> **SHORT PROBLEM**:
Write out everything from the line containing "Screen dimensions: 1171x695" down to the line containing "pos(565,640)", both included, without the pictures.

> **DATA FOR THIS TASK**:

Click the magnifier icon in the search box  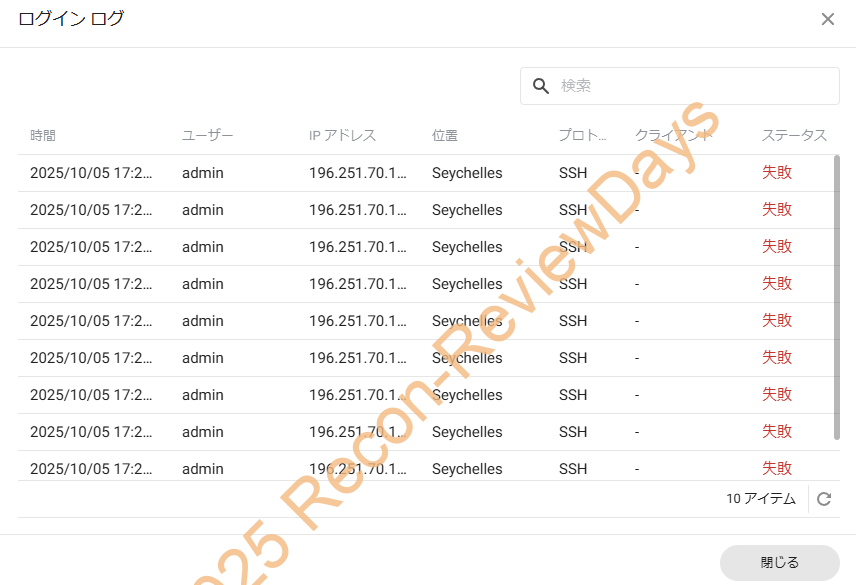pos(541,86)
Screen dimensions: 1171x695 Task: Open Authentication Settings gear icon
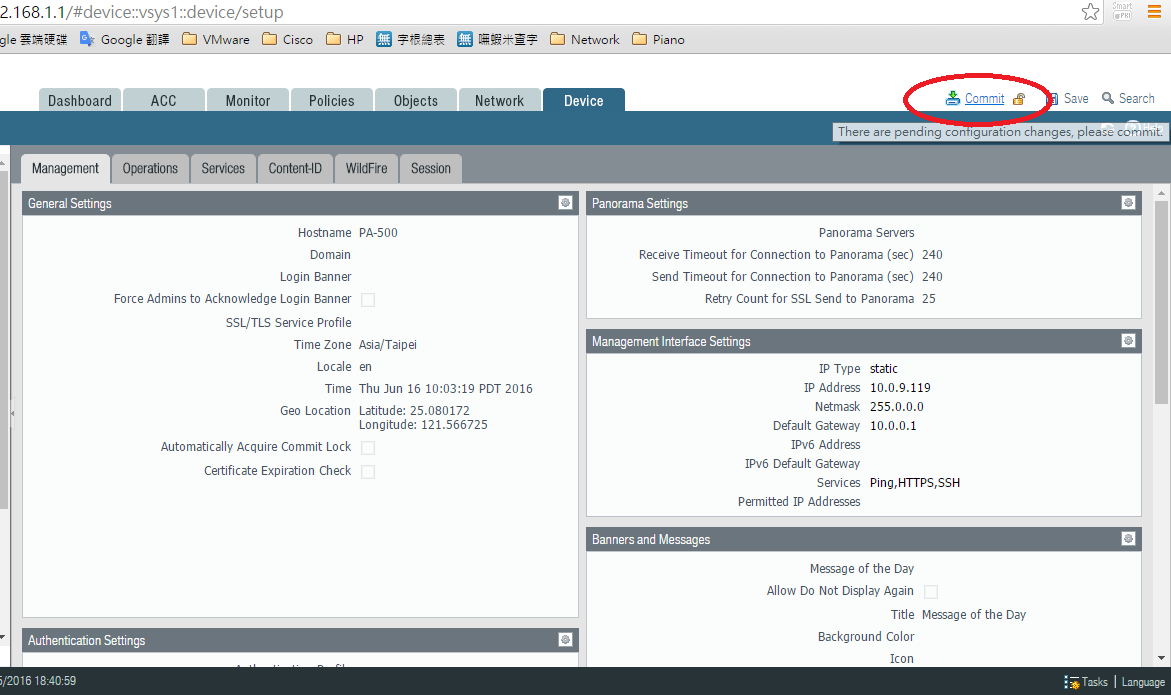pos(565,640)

==

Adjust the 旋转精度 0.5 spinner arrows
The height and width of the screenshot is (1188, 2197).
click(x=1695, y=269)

> **EXERCISE RESULT**:
Screen dimensions: 1171x695 Task: Open Authentication Settings gear icon
pos(565,640)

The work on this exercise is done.